Palm Coast 2, Daytona 0. For the second time in a little over five years, Palm Coast’s swale-based storm water management system has outperformed Daytona’s storm drains and culverts.
Palm Coast, FL – September 29, 2014 – History repeats itself. Torrential rains hit both the Daytona Beach area and Palm Coast last week. Palm Coast received over ten inches of rain Friday and Saturday. The Daytona area suffered Wednesday, when nearly eight inches of rain fell in 24-hours. While several Daytona structures received major damage, Palm Coast’s damage was limited to only 15 structures. Water infiltrated into the living areas of only a few homes.
Similarly, in April 2009, Palm Coast and Daytona were hit with 16 to 27 inches of rain within only a few days. In that storm event, Daytona suffered disastrous flooding while Palm Coast remained relatively unscathed. The contrasting results are explained by Palm Coast’s unique storm water management system in which streets play an integral role.

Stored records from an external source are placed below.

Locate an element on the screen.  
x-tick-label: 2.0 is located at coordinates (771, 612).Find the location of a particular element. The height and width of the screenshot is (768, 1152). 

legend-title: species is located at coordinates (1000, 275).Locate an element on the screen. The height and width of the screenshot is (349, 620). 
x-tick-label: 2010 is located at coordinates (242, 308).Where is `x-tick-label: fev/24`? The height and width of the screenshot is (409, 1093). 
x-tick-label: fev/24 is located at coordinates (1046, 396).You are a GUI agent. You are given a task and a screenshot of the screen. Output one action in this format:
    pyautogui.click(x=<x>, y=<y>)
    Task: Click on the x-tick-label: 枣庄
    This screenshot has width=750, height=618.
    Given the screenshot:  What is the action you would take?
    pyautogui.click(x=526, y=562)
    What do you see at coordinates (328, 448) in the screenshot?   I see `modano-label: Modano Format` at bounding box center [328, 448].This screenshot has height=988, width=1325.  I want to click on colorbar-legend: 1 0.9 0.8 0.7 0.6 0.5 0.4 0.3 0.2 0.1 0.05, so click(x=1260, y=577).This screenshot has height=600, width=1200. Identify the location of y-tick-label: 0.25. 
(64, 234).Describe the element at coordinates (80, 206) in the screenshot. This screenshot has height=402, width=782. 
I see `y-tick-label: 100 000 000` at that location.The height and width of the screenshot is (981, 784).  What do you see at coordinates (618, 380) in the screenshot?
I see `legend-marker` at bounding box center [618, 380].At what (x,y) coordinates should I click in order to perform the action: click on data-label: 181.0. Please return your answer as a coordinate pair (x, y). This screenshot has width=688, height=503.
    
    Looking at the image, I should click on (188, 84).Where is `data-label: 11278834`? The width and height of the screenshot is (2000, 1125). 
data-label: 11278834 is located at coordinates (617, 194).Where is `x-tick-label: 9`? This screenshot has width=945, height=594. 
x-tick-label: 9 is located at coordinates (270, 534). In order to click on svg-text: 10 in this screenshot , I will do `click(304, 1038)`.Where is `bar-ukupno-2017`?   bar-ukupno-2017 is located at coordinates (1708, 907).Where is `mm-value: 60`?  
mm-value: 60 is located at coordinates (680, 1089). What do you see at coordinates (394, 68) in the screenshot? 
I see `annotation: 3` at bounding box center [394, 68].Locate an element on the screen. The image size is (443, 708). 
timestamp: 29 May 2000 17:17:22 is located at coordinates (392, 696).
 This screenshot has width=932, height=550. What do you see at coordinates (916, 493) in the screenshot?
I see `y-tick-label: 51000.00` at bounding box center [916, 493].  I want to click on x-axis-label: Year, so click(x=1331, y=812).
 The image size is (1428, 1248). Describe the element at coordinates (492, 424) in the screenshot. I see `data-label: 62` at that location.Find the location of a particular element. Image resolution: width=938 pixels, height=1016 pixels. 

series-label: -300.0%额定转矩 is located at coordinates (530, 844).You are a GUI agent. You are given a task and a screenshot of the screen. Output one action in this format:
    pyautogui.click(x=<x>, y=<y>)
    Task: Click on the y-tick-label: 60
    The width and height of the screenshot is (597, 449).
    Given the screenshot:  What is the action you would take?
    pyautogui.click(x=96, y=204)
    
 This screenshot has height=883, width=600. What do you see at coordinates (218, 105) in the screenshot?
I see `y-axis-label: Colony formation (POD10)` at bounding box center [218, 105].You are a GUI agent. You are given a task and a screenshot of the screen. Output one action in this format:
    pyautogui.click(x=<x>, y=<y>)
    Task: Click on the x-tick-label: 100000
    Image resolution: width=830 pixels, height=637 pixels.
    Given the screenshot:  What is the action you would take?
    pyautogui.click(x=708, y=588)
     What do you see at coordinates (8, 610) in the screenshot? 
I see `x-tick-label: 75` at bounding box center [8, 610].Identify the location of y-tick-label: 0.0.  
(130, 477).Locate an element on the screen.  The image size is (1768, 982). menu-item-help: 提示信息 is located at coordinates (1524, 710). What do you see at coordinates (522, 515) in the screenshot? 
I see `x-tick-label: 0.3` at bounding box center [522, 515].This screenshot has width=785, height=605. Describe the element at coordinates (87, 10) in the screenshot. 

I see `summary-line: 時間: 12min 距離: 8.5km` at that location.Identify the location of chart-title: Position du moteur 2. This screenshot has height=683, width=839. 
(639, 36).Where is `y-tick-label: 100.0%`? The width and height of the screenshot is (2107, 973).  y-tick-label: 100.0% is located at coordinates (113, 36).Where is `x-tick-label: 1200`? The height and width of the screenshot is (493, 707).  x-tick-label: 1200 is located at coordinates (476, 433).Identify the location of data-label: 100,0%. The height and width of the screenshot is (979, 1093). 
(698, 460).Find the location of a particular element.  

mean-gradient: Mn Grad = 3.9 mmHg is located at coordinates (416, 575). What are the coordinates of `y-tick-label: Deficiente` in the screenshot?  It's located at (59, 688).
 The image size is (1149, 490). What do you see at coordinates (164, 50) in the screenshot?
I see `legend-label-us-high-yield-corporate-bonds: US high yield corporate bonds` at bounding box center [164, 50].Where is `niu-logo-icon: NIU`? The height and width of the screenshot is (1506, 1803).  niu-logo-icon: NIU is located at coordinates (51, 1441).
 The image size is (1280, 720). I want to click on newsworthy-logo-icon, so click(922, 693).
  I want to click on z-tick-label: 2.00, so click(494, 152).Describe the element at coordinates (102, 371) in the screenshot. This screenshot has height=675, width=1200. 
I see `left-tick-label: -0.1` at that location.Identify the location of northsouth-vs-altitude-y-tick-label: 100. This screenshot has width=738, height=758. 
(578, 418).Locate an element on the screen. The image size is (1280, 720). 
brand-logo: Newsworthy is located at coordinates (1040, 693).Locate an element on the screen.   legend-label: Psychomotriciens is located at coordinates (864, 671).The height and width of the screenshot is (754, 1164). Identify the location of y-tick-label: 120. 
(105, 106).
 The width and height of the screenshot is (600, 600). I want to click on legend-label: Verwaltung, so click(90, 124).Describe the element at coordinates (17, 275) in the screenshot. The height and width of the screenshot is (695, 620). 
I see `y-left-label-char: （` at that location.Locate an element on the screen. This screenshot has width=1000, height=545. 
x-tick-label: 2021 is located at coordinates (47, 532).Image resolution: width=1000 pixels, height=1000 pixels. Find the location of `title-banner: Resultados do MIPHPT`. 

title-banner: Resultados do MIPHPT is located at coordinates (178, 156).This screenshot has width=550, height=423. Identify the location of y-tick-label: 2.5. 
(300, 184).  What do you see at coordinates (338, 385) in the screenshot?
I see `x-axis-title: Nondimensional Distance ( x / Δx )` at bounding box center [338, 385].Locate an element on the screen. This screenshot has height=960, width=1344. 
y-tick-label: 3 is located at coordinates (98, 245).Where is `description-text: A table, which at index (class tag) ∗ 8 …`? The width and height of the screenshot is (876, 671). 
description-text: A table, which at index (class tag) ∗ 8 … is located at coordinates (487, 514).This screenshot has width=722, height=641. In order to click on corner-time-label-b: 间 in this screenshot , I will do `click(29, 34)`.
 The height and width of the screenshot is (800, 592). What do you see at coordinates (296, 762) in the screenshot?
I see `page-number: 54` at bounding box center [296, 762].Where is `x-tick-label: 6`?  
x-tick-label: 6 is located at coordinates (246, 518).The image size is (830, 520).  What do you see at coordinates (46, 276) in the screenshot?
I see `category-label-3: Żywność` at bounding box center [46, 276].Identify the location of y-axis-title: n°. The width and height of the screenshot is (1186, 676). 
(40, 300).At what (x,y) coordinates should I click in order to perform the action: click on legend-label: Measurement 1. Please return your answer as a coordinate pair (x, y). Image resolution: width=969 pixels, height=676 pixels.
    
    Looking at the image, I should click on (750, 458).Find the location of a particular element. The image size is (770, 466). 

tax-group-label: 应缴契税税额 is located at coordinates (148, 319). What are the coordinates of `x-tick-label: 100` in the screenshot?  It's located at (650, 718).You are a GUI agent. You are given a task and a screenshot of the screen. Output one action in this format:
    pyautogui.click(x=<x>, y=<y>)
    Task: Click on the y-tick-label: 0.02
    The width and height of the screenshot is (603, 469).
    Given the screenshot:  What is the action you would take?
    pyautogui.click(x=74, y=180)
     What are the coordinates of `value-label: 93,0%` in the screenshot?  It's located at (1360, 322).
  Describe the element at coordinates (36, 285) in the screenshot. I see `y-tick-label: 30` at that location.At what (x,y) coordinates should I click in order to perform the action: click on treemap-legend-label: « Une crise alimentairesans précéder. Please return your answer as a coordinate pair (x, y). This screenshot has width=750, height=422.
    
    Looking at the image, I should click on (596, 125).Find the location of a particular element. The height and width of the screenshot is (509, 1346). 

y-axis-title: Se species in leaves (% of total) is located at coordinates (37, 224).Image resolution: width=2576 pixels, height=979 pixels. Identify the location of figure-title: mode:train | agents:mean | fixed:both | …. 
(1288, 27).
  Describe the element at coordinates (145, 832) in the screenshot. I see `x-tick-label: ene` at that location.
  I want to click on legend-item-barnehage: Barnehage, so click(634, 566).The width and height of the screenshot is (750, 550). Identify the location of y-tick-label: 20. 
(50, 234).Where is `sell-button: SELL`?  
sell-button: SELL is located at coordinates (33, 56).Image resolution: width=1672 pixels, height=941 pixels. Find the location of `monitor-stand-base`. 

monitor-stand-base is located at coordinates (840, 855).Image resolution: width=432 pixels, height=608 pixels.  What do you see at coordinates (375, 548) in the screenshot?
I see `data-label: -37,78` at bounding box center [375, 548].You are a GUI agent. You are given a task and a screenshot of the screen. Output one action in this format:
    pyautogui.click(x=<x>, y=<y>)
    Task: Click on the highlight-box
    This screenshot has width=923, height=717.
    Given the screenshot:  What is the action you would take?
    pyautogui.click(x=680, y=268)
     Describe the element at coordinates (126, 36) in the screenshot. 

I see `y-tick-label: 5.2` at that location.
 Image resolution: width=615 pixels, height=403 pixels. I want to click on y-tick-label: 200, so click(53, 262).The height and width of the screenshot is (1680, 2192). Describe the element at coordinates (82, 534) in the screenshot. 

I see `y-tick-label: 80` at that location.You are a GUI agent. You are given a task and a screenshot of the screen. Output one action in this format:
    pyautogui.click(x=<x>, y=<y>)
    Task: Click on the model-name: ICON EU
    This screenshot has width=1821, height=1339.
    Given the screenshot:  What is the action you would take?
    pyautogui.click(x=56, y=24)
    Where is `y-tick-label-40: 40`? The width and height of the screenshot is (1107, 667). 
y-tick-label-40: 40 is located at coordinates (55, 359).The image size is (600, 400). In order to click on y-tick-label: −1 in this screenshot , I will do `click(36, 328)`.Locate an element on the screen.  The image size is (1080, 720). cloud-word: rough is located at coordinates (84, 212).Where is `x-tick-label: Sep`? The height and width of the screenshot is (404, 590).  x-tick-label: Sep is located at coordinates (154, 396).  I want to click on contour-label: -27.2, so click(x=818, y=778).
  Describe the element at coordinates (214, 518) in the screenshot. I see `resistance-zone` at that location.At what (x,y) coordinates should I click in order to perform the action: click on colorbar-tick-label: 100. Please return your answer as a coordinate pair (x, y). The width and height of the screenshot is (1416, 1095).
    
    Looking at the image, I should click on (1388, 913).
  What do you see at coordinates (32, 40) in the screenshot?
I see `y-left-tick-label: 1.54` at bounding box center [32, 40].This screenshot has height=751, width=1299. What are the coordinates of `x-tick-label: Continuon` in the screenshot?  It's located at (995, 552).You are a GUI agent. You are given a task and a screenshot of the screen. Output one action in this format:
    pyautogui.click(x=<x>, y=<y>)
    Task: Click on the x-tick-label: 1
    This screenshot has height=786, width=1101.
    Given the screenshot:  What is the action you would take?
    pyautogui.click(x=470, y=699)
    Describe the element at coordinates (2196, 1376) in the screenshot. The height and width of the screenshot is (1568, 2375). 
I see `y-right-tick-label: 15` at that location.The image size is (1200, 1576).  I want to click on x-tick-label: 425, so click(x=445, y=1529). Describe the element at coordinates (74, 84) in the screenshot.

Palm Coast relies on a complex system of swales; connected low areas typically located parallel to the street at the front of each lot. The swales feed storm water into intersecting cross ditches. The ditches, in turn, feed into a system of 55 miles of fresh water canals and 23 miles of salt water canals. The canals, in turn, connect to the Intracoastal Waterway directly or through Graham Swamp.
When heavy rains overwhelm Palm Coast's swales, the streets take on the excess. Homes are built above street level, so excess water simply flows down the streets without entering nearby homes. Even a known low area near Bird of Paradise Drive, pictured above, suffered little damage when compared to Daytona Beach with its complex of storm drains and culverts.
When the Intracoastal Waterway was constructed, its designers took advantage of existing waterways whenever possible. The portion of the ICW passing through Palm Coast was dug to connect the Matanzas River to the north with the Halifax River to the south. Its existence makes Palm Coast’s storm water management system possible.